A armadilha não funcionava bem e o comando superior gaulês não soube (ou não conseguia) reagir. Talvez se tivessem lançado de uma só vez os 4 mil paraquedistas que tinham em reserva conseguiriam algo, mas poderiam perder tudo de uma vez também. Resolveram lançá-los pouco a pouco a fim de cobrir os buracos.
Ainda assim houve um momento extremamente delicado para Giap. Nos primeiros dias de abril, seus furiosos ataques tinham logrado conquistar terreno, mas a um altíssimo custo, com a perda de 10 mil homens de suas melhores tropas. Ocorreu um momento de desalento entre os atacantes diante do pesado castigo. Todavia, Giap mostrou-se capaz de reagir. Expurgou uns quantos comandantes desmoralizados e mudou de tática. Abandonou os ataques diretos e passou à guerra de trincheiras. Seus soldados sapadores cavaram 500 quilômetros de valetas e trincheiras, que foram estrangulando lentamente Dien Bien Phu.

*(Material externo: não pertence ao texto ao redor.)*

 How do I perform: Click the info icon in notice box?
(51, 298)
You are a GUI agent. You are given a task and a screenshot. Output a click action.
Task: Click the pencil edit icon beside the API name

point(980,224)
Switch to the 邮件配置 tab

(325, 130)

A situação tornou-se insustentável. Uns 2 mil desertores internos fugiram, a maioria norte-africanos, apelidados de ‘ratos de Nam Yun’ porque se escondiam nas cavidades do rio e dela só saiam de noite para roubar comida.
Em 28 de março, aterrissou o último avião francês que foi imediatamente destruído pelo bombardeio. Dien Bien Phu permaneceu isolado do mundo durante 40 dias, uma autêntica quaresma penitencial. Em 7 de maio, o general De Castries, comandante-geral da guarnição, anunciou pelo rádio um cessar-fogo a partir das 17h30.
Era a capitulação. A França havia sofrido 7.500 baixas, o Viet Minh o dobro, além de 11.721 franceses que caíram prisioneiros. Somente 3.290 sobreviveram. Estava selado o destino do colonialismo francês na Indochina.